The City of Sequim also posted on facebook that the protests remained peaceful throughout, despite rumors to the contrary. Crain said she talked to a local business owner who during the protests posted a video warning locals of potential violence and disorderly conduct. After a conversation with that owner, the video was taken down, she said.
A group of armed men congregated near the rally.
“I get that their heart’s in the right place, (but) rumors and bad information can do a lot of harm,” Crain said.
She said the department fielded phone calls for much of the day about what turned out to be a non-violent demonstration, calling it a “cautionary tale.”

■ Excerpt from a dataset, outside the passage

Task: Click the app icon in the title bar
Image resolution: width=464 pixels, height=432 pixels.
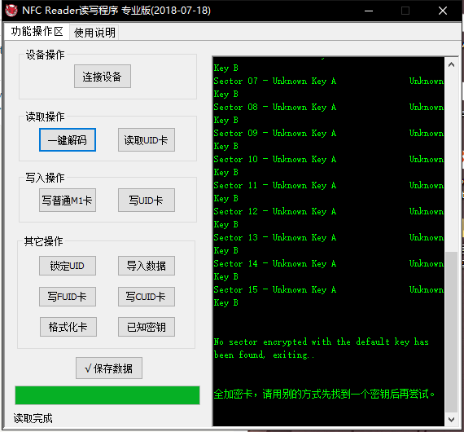Action: 11,11
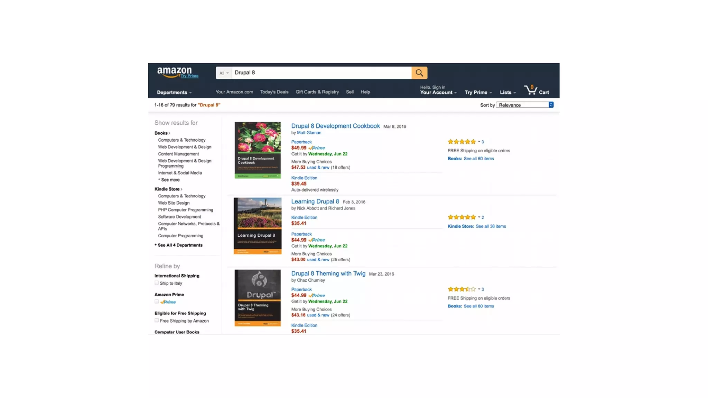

The city’s social media post noted, “At no point at today’s event, was there any factual evidence suggesting violent or bad actors. Members of the community are reminded that rumors that get out of control can make people nervous and panic unnecessarily. During this time of national crisis, it is important to remember that people do want to be heard and we can anticipate more protests. It is in our history to support peaceful protests in our community from groups that need to be heard. The Sequim Police Department, as always, will monitor these events.
“Please disregard any rumors that members of Antifa are being bused to Sequim from out of town. There is no police intelligence to support this rumor.”